◆ **The task**
Find every line below that contains the word "Open" and copy each of those lines in full.

(Saved entries)
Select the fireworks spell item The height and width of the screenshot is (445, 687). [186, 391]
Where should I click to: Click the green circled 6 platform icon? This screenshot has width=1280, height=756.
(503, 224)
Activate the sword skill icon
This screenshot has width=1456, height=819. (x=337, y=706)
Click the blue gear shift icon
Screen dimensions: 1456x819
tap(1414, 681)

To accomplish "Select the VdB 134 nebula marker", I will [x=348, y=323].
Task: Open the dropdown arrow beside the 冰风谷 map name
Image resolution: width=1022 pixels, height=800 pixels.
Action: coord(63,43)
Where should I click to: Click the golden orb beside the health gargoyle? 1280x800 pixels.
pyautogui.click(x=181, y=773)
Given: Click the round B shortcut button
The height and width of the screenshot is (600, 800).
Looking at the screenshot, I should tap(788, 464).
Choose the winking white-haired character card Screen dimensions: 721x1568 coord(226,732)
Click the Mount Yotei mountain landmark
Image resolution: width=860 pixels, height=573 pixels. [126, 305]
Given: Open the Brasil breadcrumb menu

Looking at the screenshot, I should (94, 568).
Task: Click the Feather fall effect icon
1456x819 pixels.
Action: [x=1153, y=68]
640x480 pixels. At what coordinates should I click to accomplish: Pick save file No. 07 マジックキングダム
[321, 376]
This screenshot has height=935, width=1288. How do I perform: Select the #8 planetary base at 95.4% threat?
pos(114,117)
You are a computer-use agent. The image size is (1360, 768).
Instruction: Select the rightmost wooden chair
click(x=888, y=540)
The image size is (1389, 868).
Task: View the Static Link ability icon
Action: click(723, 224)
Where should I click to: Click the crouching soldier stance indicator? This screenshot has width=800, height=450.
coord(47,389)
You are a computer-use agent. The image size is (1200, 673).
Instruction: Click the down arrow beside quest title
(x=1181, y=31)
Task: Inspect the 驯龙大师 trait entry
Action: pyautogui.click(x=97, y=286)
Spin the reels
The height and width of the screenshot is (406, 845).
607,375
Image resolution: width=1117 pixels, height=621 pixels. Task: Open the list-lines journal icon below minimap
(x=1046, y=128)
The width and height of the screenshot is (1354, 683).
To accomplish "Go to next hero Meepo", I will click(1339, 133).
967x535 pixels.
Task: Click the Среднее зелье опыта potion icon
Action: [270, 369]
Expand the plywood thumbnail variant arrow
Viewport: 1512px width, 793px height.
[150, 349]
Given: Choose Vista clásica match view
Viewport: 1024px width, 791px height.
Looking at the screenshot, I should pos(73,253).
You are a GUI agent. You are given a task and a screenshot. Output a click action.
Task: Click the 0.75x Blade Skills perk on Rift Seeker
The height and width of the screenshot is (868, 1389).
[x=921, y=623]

◆ **Task answer**
Task: Open the dropdown arrow beside the 冰风谷 map name
Given: Open the Brasil breadcrumb menu
Image resolution: width=1117 pixels, height=621 pixels. Task: Open the list-lines journal icon below minimap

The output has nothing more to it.